Dernier message d'A.-N. Bertrand
paru dans le Bulletin mensuel de l'Église réformée de l'Oratoire du Louvre (octobre 1946)
Et la paix de Dieu qui dépasse toute compréhension,
gardera vos cœurs et vos esprits.
Philippiens 4:7
La paix de Dieu. En écoutant en moi-même le retentissement de cette expression, il me semble suivre des yeux un beau voilier aux prises avec la tempête. Fouetté par le vent, battu par les vagues, il continue sa route, parce que chaque homme à bord est à son poste et tient bon.
La paix de Dieu, sera-ce pour ce navire le port où il va entrer, où il trouvera un refuge parce que tout le monde a tenu ferme ? Non, la paix dont une semblable comparaison nous offrirait l'image ne serait pas la paix que Jésus donne; ce serait plutôt la paix comme le monde la donne. Le chrétien n'est pas un homme qui se réfugie dans un hâvre de grâce, pendant que les autres continuent de lutter et de mourir dans la tempête; il n'est pas occupé à carguer ses voiles, alors que, de toute part, gisent encore les nefs brisées et que les flots n'ont pas encore fini de rejeter des cadavres sur les rives de tous les océans. Il n'est pas un homme qui ne tient bon quelques instants que pour gagner un refuge égoïste, loin du danger commun.

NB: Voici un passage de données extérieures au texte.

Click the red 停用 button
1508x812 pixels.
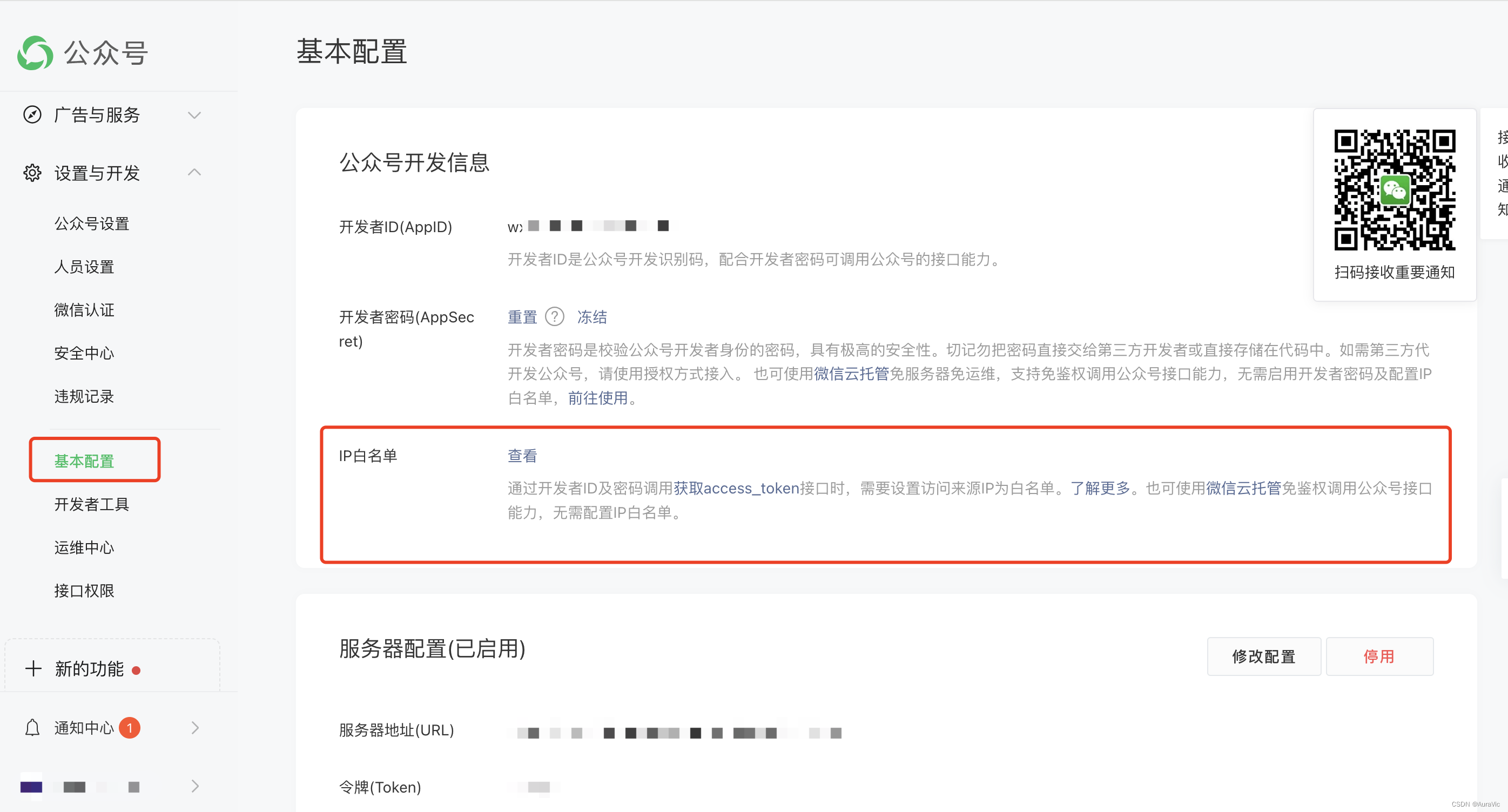(x=1378, y=657)
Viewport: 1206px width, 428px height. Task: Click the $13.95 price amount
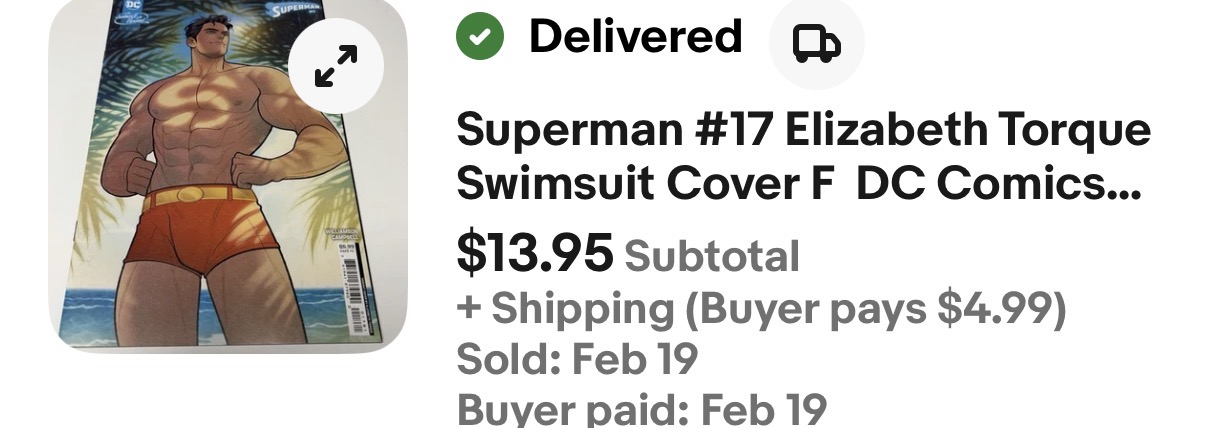click(534, 254)
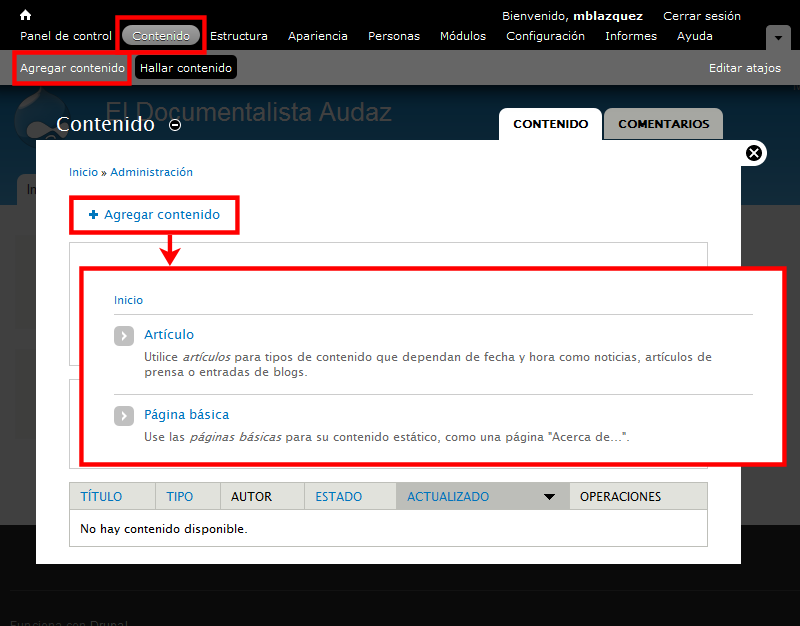Close the overlay with the X icon

(x=754, y=153)
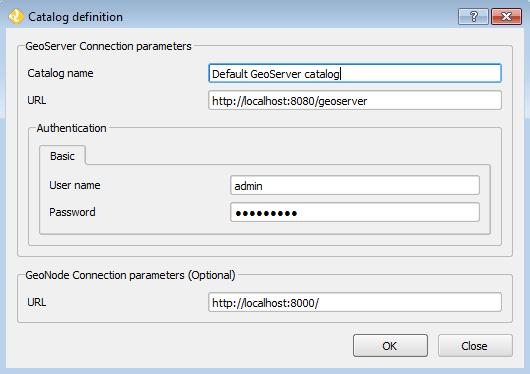
Task: Click the yellow application icon in title bar
Action: [x=16, y=17]
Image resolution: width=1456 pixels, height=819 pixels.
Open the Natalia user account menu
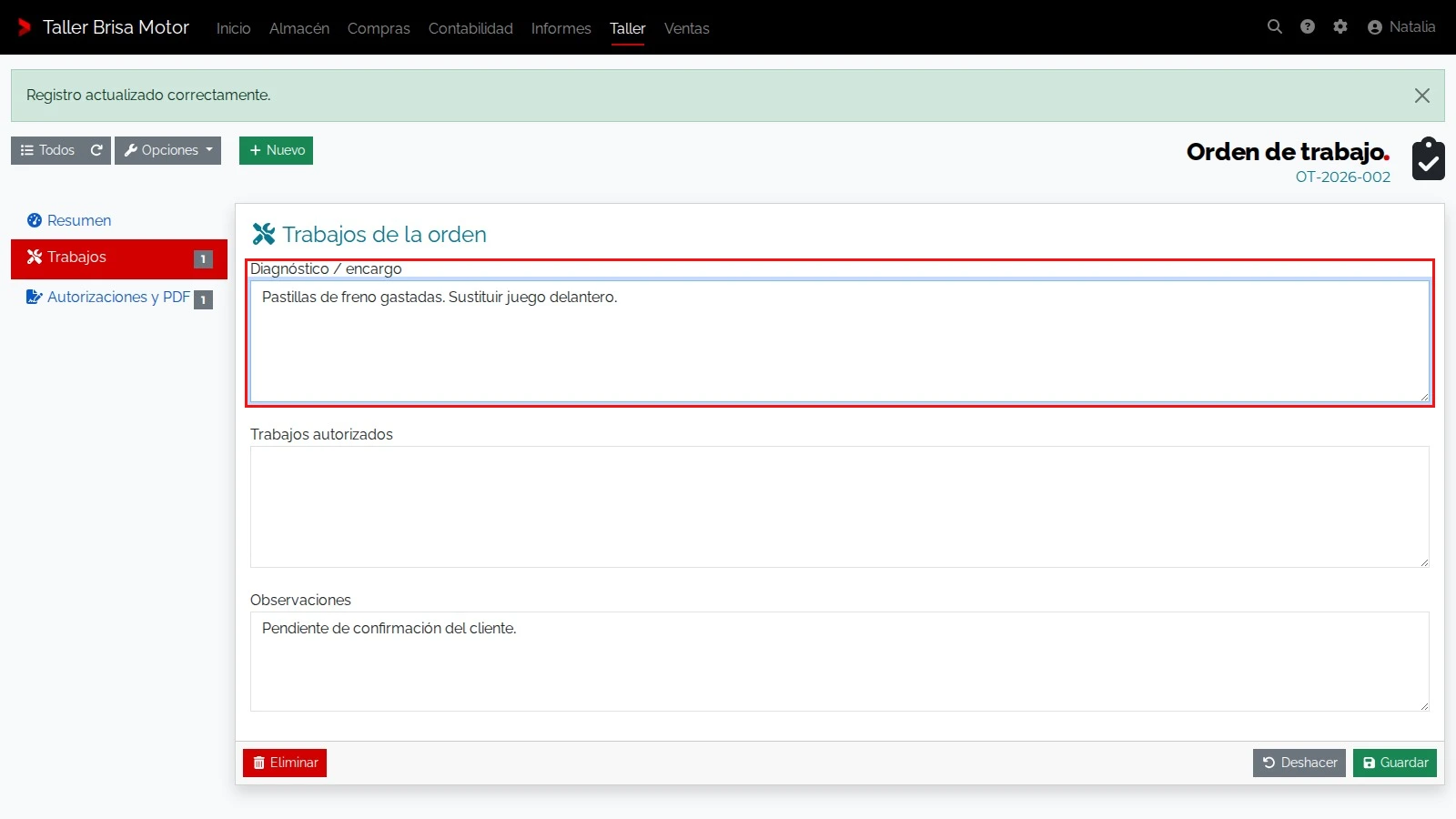[x=1401, y=27]
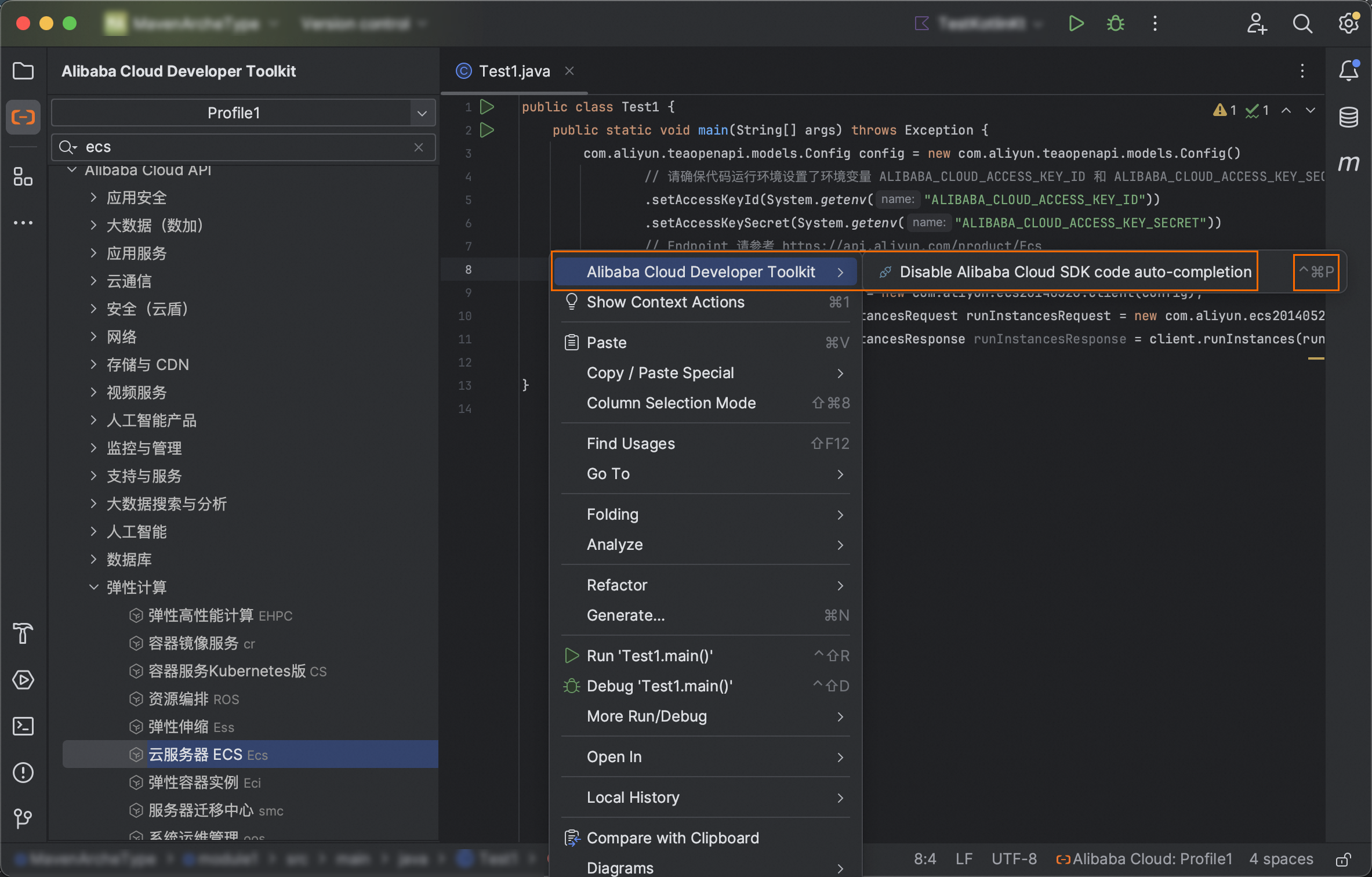Open the Database tool window
The height and width of the screenshot is (877, 1372).
[1349, 117]
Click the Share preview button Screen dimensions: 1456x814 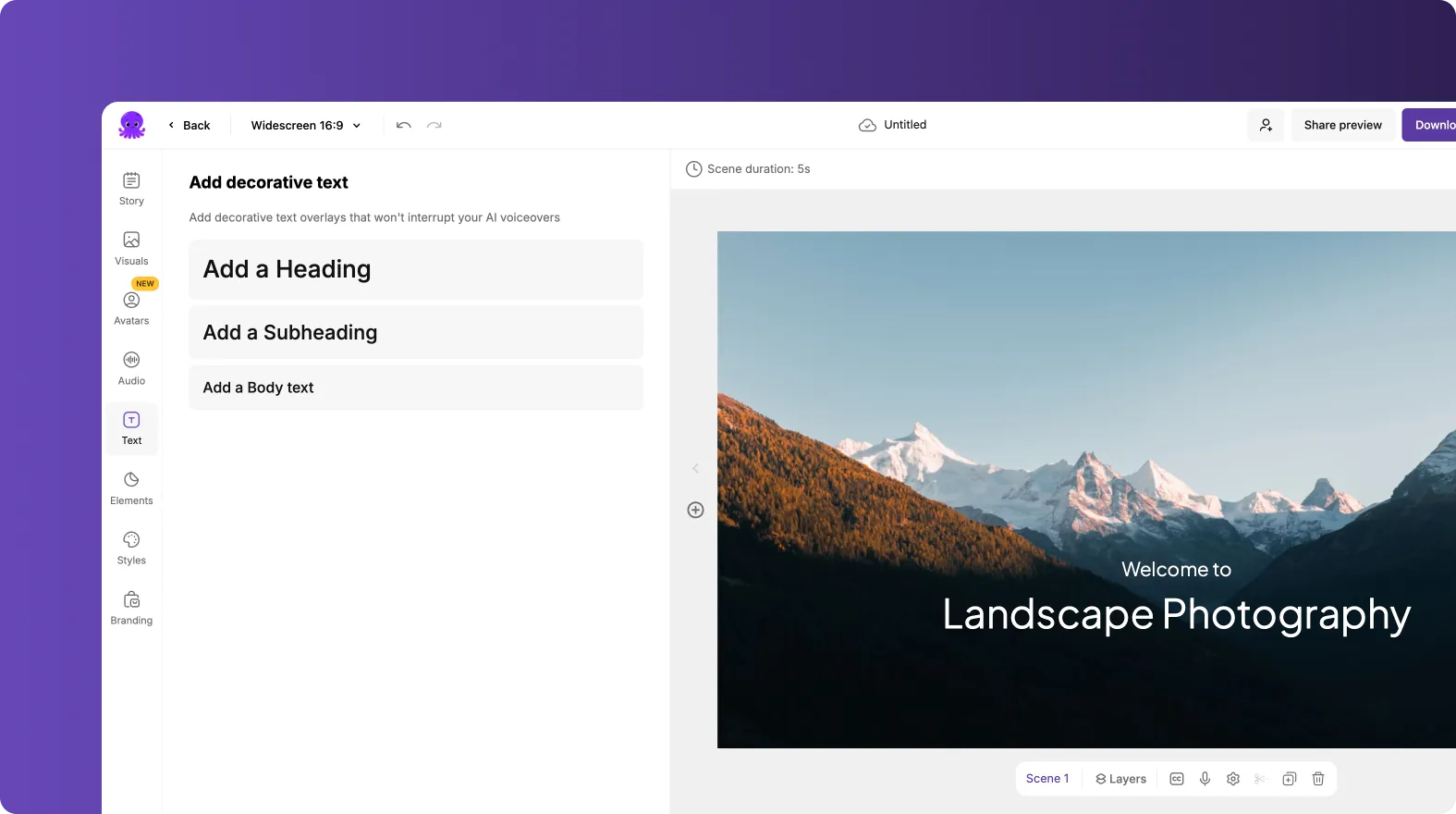(1342, 125)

Qu'il nous soit permis de présenter une autre image de la paix de Dieu; une image plus réelle à la fois et plus conforme à la parole de notre texte, qui nous avertit que cette paix dépasse toute compréhension. Voici, le navire est toujours dans la tempête: tous les dangers le menacent encore; mais le pilote, à la barre, a le cœur paisible comme si les vents étaient favorables. Il sait où il va, et que sous un ciel sans étoiles, sa boussole le guide infailliblement; il sait que s'il laissait altérer un instant la clarté de son regard ou la fermeté de sa main, le navire courrait à sa perte. Mais il tient ferme et les matelots qui s'agitent autour de lui et qui peut-être s'inquiètent, reprennent courage rien qu'à voir sa silhouette immobile dans la nuit, calme comme la force, paisible comme la foi. Ils s'étonnent de cette maîtrise de soi; ils ne comprennent pas d'où elle lui vient et où elle les conduit, elle dépasse leur compréhension, mais sans qu'ils le sachent, elle les garde, elle assure leur salut et les conduit à la vie.
Telle est la paix de Dieu; elle est refusée à ceux qui désertent l'effort, elle est offerte à ceux qui savent pourquoi ils luttent, quel Chef ils servent et à quelle étoile ils ont demandé de fixer leur terrestre chemin.